Whilst there is obviously a lust for revenge displayed in both sexes throughout the play, there is a subtle difference in the motives behind this desire. Hieronimo’s revenge is always underscored by a need for justice. It is only when all normal and official recourses to justice are impossible that he takes matters into his own hands, and before doing this, he is careful to remove himself from the symbolic position as the purveyor of justice, preferring to associate himself instead with revenge and chaos:
“I’ll make a pickaxe of my poiniard,
And here surrender up my marshalship;
For I’ll go marshal up the fiends of hell,
To be avengéd on you all for this.” (III.xii.75-9)
Bel-Imperia’s revenge is immediately more personal, relating to matters of love rather than of justice:
“But how can love find harbour in my breast
Till I revenge the death of my beloved?” (I.iv.64-5)
She does not seem to understand Hieronimo’s need for certainty, fairness and justice, demanding: “Is this the love thou bear’st…are these thy passions?” (IV.i.1-4). Bel-Imperia’s feminine revenge hinges on personal vengance, whereas for Hieronimo revenge is simply “A kind of wild justice”.
The irrational, personal revenge that is championed by Bel-Imperia in The Spanish Tragedy is used by Kyd to purvey a sense of chaos in the play; Hieronimo’s justice through vengeance and logical approach towards revenge does not carry the same power to excite and bewilder an audience as Bel-Imperia’s passionate vendetta, and her disregard for patriarchal norms. Whilst Isabella may not enact any real revenge within the play, she nonetheless creates an “everlasting storm” (II.iv.44) within the minds of the audience with the savagery and fury of her grief, and her determination to completely annihilate the only thing which she can attack (“I will not leave a root, a stalk, a tree, / A bough, a branch, a blossom, nor a leaf,/ No, not a herb… Fruitless for ever… Barren the earth” [IV.ii.10-5]).

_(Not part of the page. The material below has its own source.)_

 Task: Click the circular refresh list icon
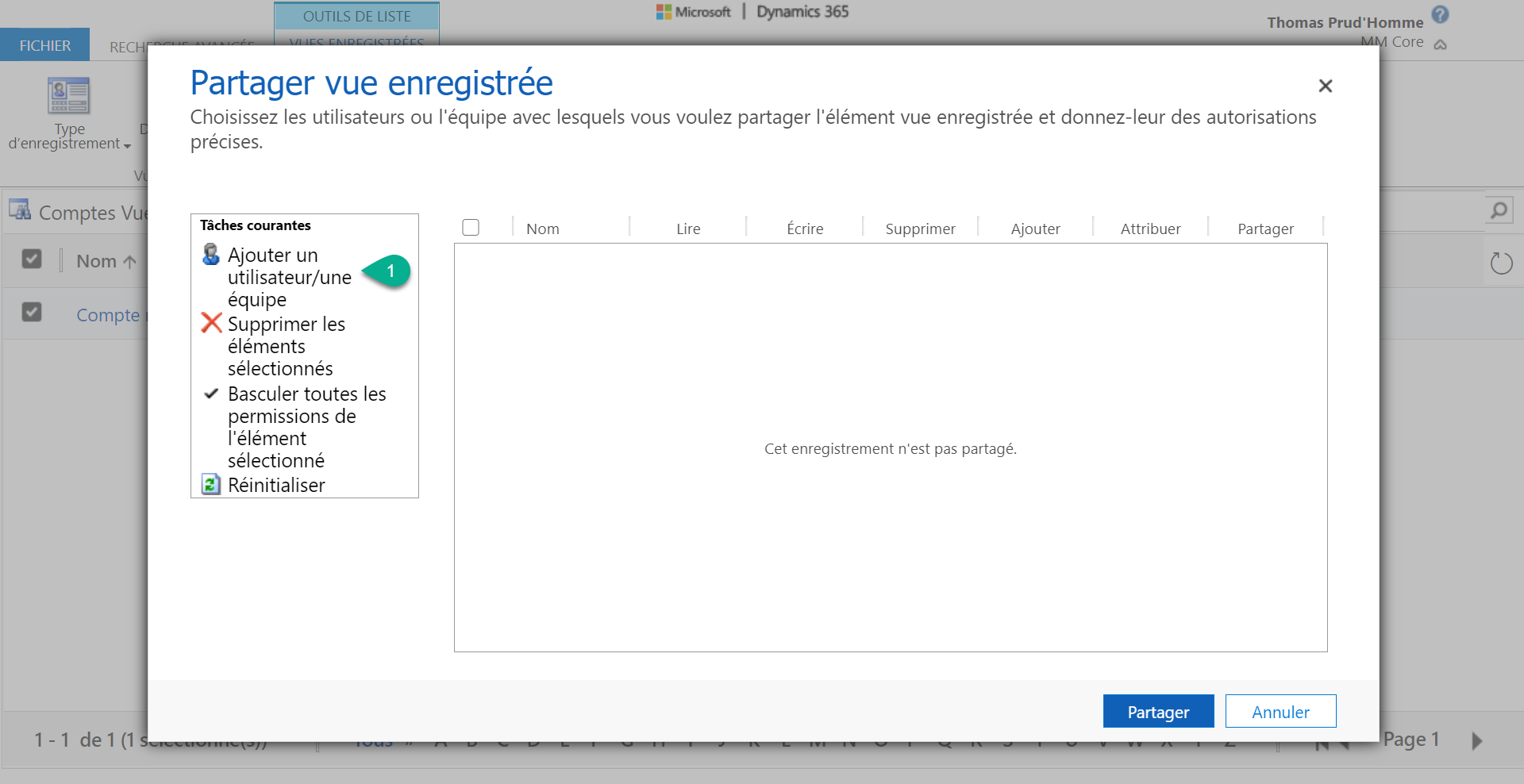[x=1501, y=263]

Women play a powerful and crucial role in The Spanish Tragedy not only in terms of advancing the plot, but also function to add a chaotic element, acting outside the constraints of patriarchal society and subverting male authority, and this disturbing influence is essential to the atmosphere necessary for a revenge drama to succeed.
Bibliography
Bercovitch, Sacvan, ‘Love and Strife in Kyd’s Spanish Tragedy’, Studies in English Literature, 1500-1900, Vol. 9, No. 2 (Spring, 1969) 215-229.
Briggs, Julia, This Stage-Play World, 2nd edn., (Oxford: Oxford University Press, 1997).
Findlay, Alison, A Feminist Perspective on Renaissance Drama, (Oxford: Blackwell Publishers, 1999).
Kyd, Thomas, The Spanish Tragedy, ed. David Bevington, (Manchester: Manchester University Press, 1996).
Rose, Mary Beth, The Expense of Spirit: Love and Sexuality in Renaissance Drama, (New York: Cornell University Press, 1988).
Voros, Sharon D., ‘Feminine Symbols of Empire in Thomas Kyd and Pedro Calderón: "The Spanish Tragedy" and "De un Castigo Tres Venganzas"’, Pacific Coast Philology, Vol. 27, No. 1/2 (Sep., 1992), 145-158.